▸ Aim of the exercise
Your job is to copy the data that follows exactly, every line included.
[[ Supplied data, beginning ]]
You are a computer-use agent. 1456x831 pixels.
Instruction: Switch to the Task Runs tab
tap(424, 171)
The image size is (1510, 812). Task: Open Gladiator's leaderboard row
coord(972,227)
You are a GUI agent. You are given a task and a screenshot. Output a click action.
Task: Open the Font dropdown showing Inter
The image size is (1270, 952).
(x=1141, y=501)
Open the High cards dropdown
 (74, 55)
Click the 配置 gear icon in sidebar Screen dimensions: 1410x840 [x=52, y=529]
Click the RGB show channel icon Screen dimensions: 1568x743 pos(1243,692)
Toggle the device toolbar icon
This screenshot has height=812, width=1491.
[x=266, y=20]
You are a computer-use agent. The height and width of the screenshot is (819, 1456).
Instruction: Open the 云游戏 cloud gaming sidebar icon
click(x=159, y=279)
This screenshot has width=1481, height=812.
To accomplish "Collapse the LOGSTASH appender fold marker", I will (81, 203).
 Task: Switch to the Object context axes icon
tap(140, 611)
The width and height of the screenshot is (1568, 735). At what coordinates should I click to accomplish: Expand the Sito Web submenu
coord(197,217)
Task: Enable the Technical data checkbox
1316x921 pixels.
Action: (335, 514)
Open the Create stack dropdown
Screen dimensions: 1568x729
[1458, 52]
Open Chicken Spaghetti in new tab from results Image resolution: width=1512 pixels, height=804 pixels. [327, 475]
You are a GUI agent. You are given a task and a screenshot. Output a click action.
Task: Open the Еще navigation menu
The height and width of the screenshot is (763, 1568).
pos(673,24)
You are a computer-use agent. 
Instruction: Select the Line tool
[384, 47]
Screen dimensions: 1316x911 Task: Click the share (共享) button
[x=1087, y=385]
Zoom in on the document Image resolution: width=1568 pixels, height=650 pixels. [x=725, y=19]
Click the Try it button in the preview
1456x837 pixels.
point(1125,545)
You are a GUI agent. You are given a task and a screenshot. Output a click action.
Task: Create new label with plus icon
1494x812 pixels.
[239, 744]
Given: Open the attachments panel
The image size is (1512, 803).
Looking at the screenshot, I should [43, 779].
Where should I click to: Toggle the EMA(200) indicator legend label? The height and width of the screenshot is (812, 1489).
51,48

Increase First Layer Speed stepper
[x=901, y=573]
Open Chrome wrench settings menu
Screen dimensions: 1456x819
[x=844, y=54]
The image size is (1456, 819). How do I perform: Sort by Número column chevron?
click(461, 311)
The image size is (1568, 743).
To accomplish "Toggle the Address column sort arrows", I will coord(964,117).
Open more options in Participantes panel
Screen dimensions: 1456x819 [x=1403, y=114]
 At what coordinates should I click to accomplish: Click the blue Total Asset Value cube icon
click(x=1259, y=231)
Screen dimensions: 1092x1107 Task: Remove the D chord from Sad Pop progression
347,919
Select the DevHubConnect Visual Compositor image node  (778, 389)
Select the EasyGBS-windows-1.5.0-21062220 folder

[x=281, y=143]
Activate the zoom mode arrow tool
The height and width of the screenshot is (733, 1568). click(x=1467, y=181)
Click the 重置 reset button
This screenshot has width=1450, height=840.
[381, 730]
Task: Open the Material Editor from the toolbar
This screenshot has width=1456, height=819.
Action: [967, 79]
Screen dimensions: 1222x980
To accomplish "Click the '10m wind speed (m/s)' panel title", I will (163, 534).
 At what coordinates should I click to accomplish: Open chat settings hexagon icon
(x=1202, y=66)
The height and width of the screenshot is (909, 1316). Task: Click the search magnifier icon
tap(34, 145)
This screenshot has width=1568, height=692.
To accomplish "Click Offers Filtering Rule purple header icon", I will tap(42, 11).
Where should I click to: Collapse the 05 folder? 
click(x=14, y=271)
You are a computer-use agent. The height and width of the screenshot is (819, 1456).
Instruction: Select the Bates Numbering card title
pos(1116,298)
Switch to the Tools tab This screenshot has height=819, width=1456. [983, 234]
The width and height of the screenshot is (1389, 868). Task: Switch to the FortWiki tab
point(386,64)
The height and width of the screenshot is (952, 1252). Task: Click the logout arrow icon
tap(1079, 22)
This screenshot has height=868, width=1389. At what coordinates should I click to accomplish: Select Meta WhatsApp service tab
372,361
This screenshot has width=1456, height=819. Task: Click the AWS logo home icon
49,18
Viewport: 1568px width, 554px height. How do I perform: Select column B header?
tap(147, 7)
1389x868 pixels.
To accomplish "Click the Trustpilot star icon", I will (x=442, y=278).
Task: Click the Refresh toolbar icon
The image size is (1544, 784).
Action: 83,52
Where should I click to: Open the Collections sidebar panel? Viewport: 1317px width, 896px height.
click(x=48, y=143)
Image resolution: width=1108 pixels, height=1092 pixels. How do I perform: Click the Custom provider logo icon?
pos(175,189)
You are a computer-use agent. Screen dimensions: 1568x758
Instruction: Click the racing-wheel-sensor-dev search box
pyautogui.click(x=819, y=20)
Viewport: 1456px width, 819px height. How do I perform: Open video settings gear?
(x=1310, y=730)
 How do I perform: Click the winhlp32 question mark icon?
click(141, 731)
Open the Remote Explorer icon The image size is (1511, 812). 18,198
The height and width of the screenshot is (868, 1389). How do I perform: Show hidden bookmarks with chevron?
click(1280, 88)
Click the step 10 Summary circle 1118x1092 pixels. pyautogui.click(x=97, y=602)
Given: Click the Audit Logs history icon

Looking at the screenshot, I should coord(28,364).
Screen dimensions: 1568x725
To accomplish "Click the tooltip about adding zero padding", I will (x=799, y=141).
[[ Supplied data, end ]]
▸ Task answer
You are a computer-use agent. 1456x831 pixels.
Instruction: Switch to the Task Runs tab
tap(424, 171)
The image size is (1510, 812). Task: Open Gladiator's leaderboard row
coord(972,227)
You are a GUI agent. You are given a task and a screenshot. Output a click action.
Task: Open the Font dropdown showing Inter
The image size is (1270, 952).
(x=1141, y=501)
Open the High cards dropdown
 (74, 55)
Click the 配置 gear icon in sidebar Screen dimensions: 1410x840 [x=52, y=529]
Click the RGB show channel icon Screen dimensions: 1568x743 pos(1243,692)
Toggle the device toolbar icon
This screenshot has height=812, width=1491.
[x=266, y=20]
You are a computer-use agent. The height and width of the screenshot is (819, 1456).
Instruction: Open the 云游戏 cloud gaming sidebar icon
click(x=159, y=279)
This screenshot has width=1481, height=812.
To accomplish "Collapse the LOGSTASH appender fold marker", I will (81, 203).
 Task: Switch to the Object context axes icon
tap(140, 611)
The width and height of the screenshot is (1568, 735). At what coordinates should I click to accomplish: Expand the Sito Web submenu
coord(197,217)
Task: Enable the Technical data checkbox
1316x921 pixels.
Action: (335, 514)
Open the Create stack dropdown
Screen dimensions: 1568x729
[1458, 52]
Open Chicken Spaghetti in new tab from results Image resolution: width=1512 pixels, height=804 pixels. [327, 475]
You are a GUI agent. You are given a task and a screenshot. Output a click action.
Task: Open the Еще navigation menu
The height and width of the screenshot is (763, 1568).
pos(673,24)
You are a computer-use agent. 
Instruction: Select the Line tool
[384, 47]
Screen dimensions: 1316x911 Task: Click the share (共享) button
[x=1087, y=385]
Zoom in on the document Image resolution: width=1568 pixels, height=650 pixels. [x=725, y=19]
Click the Try it button in the preview
1456x837 pixels.
point(1125,545)
You are a GUI agent. You are given a task and a screenshot. Output a click action.
Task: Create new label with plus icon
1494x812 pixels.
[239, 744]
Given: Open the attachments panel
The image size is (1512, 803).
Looking at the screenshot, I should [43, 779].
Where should I click to: Toggle the EMA(200) indicator legend label? The height and width of the screenshot is (812, 1489).
51,48

Increase First Layer Speed stepper
[x=901, y=573]
Open Chrome wrench settings menu
Screen dimensions: 1456x819
[x=844, y=54]
The image size is (1456, 819). How do I perform: Sort by Número column chevron?
click(461, 311)
The image size is (1568, 743).
To accomplish "Toggle the Address column sort arrows", I will coord(964,117).
Open more options in Participantes panel
Screen dimensions: 1456x819 [x=1403, y=114]
 At what coordinates should I click to accomplish: Click the blue Total Asset Value cube icon
click(x=1259, y=231)
Screen dimensions: 1092x1107 Task: Remove the D chord from Sad Pop progression
347,919
Select the DevHubConnect Visual Compositor image node  (778, 389)
Select the EasyGBS-windows-1.5.0-21062220 folder

[x=281, y=143]
Activate the zoom mode arrow tool
The height and width of the screenshot is (733, 1568). click(x=1467, y=181)
Click the 重置 reset button
This screenshot has width=1450, height=840.
[381, 730]
Task: Open the Material Editor from the toolbar
This screenshot has width=1456, height=819.
Action: [967, 79]
Screen dimensions: 1222x980
To accomplish "Click the '10m wind speed (m/s)' panel title", I will (163, 534).
 At what coordinates should I click to accomplish: Open chat settings hexagon icon
(x=1202, y=66)
The height and width of the screenshot is (909, 1316). Task: Click the search magnifier icon
tap(34, 145)
This screenshot has width=1568, height=692.
To accomplish "Click Offers Filtering Rule purple header icon", I will tap(42, 11).
Where should I click to: Collapse the 05 folder? 
click(x=14, y=271)
You are a computer-use agent. The height and width of the screenshot is (819, 1456).
Instruction: Select the Bates Numbering card title
pos(1116,298)
Switch to the Tools tab This screenshot has height=819, width=1456. [983, 234]
The width and height of the screenshot is (1389, 868). Task: Switch to the FortWiki tab
point(386,64)
The height and width of the screenshot is (952, 1252). Task: Click the logout arrow icon
tap(1079, 22)
This screenshot has height=868, width=1389. At what coordinates should I click to accomplish: Select Meta WhatsApp service tab
372,361
This screenshot has width=1456, height=819. Task: Click the AWS logo home icon
49,18
Viewport: 1568px width, 554px height. How do I perform: Select column B header?
tap(147, 7)
1389x868 pixels.
To accomplish "Click the Trustpilot star icon", I will (x=442, y=278).
Task: Click the Refresh toolbar icon
The image size is (1544, 784).
Action: 83,52
Where should I click to: Open the Collections sidebar panel? Viewport: 1317px width, 896px height.
click(x=48, y=143)
Image resolution: width=1108 pixels, height=1092 pixels. How do I perform: Click the Custom provider logo icon?
pos(175,189)
You are a computer-use agent. Screen dimensions: 1568x758
Instruction: Click the racing-wheel-sensor-dev search box
pyautogui.click(x=819, y=20)
Viewport: 1456px width, 819px height. How do I perform: Open video settings gear?
(x=1310, y=730)
 How do I perform: Click the winhlp32 question mark icon?
click(141, 731)
Open the Remote Explorer icon The image size is (1511, 812). 18,198
The height and width of the screenshot is (868, 1389). How do I perform: Show hidden bookmarks with chevron?
click(1280, 88)
Click the step 10 Summary circle 1118x1092 pixels. pyautogui.click(x=97, y=602)
Given: Click the Audit Logs history icon

Looking at the screenshot, I should coord(28,364).
Screen dimensions: 1568x725
To accomplish "Click the tooltip about adding zero padding", I will (x=799, y=141).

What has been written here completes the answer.